### Written exercise
Could you rewrite only the records in the stretch from the line containing "Select the Behavior" through the line containing "This screenshot has width=932, height=705.", changing "Trade" to "Sell" and leaving everything else unchanged?

### Data extract

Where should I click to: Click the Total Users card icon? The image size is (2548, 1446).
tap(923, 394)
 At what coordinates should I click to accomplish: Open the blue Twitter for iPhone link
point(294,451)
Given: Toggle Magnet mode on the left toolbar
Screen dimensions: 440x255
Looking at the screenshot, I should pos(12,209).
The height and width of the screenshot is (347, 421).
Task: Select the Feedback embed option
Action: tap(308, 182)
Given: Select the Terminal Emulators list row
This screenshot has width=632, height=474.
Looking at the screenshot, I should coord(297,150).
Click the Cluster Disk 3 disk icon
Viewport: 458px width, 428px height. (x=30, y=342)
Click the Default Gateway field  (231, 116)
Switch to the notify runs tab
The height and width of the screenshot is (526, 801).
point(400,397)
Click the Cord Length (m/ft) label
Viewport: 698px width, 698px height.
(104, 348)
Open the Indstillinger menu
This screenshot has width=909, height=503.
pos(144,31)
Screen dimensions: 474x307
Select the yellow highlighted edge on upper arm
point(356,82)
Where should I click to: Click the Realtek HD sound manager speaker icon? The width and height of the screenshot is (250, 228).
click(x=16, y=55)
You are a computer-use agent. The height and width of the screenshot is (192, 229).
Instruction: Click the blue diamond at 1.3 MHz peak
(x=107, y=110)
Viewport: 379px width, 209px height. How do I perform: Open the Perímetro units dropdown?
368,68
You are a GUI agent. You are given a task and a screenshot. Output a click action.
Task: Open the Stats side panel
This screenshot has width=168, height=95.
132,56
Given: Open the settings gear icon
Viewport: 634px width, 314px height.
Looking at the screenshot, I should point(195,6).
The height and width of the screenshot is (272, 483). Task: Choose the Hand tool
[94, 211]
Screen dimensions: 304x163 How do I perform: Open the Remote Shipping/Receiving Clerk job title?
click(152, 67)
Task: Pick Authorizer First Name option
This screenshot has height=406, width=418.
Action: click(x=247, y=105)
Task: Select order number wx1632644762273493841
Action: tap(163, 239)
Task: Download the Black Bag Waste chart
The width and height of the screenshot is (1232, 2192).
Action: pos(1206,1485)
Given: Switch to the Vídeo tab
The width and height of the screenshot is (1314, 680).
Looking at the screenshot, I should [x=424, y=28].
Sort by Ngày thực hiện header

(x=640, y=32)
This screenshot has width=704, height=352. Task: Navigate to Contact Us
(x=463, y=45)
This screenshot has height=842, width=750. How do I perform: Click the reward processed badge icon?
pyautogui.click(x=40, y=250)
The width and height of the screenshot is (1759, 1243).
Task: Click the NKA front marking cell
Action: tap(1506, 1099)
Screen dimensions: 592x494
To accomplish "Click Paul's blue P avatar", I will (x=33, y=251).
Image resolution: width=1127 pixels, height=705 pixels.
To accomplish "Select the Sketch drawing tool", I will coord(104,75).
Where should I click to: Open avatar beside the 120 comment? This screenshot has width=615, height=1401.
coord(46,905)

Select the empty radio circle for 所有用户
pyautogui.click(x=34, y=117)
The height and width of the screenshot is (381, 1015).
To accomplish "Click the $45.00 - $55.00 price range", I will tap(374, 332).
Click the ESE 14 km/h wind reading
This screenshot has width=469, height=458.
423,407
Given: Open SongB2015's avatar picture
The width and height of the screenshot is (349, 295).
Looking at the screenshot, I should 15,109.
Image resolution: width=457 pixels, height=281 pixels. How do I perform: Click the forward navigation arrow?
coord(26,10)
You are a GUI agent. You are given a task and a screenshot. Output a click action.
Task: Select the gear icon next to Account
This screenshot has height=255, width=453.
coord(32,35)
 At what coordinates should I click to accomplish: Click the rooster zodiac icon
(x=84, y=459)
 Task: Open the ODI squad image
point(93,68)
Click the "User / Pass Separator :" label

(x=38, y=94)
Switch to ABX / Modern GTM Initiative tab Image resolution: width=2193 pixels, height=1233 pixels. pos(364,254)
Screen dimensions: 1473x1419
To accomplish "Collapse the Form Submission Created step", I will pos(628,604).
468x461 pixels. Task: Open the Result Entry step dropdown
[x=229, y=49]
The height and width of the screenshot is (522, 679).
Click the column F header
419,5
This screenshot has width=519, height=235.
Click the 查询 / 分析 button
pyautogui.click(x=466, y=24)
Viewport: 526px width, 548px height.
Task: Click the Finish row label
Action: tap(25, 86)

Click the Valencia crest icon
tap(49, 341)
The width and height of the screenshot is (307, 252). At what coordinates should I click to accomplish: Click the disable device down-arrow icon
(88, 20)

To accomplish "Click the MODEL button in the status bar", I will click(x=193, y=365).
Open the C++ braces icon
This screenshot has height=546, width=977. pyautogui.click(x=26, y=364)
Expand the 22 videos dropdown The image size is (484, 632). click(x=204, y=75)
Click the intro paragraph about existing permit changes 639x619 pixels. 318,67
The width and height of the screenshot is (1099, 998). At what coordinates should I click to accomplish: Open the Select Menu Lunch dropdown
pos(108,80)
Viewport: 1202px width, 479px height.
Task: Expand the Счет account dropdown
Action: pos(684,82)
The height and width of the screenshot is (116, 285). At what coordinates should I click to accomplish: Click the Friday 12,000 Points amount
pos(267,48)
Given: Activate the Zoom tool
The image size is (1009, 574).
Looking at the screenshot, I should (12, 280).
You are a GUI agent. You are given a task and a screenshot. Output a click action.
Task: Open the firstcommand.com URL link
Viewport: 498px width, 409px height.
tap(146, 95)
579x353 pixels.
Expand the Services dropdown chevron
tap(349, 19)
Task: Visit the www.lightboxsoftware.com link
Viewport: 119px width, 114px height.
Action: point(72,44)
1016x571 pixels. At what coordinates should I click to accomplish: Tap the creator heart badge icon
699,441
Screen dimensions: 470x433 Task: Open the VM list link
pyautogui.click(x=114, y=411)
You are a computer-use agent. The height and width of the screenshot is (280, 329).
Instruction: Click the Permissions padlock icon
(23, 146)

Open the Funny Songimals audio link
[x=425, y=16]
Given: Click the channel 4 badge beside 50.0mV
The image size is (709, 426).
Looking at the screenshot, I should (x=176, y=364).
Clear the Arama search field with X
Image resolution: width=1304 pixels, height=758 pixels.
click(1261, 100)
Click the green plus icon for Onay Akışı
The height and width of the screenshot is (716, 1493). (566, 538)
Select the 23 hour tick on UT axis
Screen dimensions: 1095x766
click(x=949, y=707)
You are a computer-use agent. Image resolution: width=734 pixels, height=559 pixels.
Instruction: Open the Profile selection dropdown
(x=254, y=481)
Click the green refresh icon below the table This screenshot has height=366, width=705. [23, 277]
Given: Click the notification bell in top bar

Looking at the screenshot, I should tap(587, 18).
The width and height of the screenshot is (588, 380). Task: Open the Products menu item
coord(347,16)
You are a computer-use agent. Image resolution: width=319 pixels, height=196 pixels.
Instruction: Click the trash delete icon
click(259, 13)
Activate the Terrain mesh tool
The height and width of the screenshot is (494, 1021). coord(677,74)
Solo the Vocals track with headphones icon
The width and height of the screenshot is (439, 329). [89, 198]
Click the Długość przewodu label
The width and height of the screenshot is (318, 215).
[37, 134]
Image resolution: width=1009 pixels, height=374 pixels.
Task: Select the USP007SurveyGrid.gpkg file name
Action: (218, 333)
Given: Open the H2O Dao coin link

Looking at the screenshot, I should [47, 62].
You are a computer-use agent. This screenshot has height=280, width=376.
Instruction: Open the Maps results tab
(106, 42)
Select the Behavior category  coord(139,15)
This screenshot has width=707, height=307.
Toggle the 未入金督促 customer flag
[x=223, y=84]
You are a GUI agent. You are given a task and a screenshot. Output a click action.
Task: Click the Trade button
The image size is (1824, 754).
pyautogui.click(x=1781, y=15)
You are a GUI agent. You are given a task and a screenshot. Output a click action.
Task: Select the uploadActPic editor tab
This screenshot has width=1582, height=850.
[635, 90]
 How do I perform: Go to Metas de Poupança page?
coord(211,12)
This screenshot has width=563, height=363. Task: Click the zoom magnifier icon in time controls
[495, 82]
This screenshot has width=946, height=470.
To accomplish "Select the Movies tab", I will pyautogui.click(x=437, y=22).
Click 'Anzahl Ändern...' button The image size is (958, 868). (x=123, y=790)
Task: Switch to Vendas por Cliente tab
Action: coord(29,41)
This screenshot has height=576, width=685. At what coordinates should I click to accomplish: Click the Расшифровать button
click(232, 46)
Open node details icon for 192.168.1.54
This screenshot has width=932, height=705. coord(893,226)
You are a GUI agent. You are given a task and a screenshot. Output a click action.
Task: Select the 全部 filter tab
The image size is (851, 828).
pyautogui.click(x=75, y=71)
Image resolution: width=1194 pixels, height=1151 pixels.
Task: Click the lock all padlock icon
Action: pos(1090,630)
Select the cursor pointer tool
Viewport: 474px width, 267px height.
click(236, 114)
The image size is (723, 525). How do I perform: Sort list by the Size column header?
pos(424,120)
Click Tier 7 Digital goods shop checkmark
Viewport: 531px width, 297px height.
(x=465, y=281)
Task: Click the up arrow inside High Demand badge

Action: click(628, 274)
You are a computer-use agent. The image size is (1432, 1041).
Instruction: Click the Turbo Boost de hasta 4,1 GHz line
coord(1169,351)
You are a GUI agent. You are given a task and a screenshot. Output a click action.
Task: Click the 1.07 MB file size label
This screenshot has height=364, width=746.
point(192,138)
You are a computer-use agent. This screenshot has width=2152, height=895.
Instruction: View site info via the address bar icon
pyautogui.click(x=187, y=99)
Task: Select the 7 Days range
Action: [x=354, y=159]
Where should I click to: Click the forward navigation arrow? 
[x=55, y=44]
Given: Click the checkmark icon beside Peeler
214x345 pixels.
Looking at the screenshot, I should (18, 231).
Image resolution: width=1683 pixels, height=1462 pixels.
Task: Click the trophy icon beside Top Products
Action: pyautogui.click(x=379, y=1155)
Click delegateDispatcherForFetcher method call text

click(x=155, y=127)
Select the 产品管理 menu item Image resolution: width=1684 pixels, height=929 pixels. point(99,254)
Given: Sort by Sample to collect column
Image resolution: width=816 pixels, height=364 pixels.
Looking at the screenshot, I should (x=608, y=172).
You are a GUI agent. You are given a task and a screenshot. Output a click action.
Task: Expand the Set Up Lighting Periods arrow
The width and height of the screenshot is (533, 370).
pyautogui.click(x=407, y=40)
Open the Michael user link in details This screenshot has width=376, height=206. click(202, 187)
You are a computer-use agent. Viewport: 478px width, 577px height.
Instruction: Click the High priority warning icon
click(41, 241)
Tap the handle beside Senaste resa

### Written response
Select the Behavior category  coord(139,15)
This screenshot has width=707, height=307.
Toggle the 未入金督促 customer flag
[x=223, y=84]
You are a GUI agent. You are given a task and a screenshot. Output a click action.
Task: Click the Sell button
The image size is (1824, 754).
pyautogui.click(x=1781, y=15)
You are a GUI agent. You are given a task and a screenshot. Output a click action.
Task: Select the uploadActPic editor tab
This screenshot has width=1582, height=850.
[635, 90]
 How do I perform: Go to Metas de Poupança page?
coord(211,12)
This screenshot has width=563, height=363. Task: Click the zoom magnifier icon in time controls
[495, 82]
This screenshot has width=946, height=470.
To accomplish "Select the Movies tab", I will pyautogui.click(x=437, y=22).
Click 'Anzahl Ändern...' button The image size is (958, 868). (x=123, y=790)
Task: Switch to Vendas por Cliente tab
Action: coord(29,41)
This screenshot has height=576, width=685. At what coordinates should I click to accomplish: Click the Расшифровать button
click(232, 46)
Open node details icon for 192.168.1.54
This screenshot has width=932, height=705. coord(893,226)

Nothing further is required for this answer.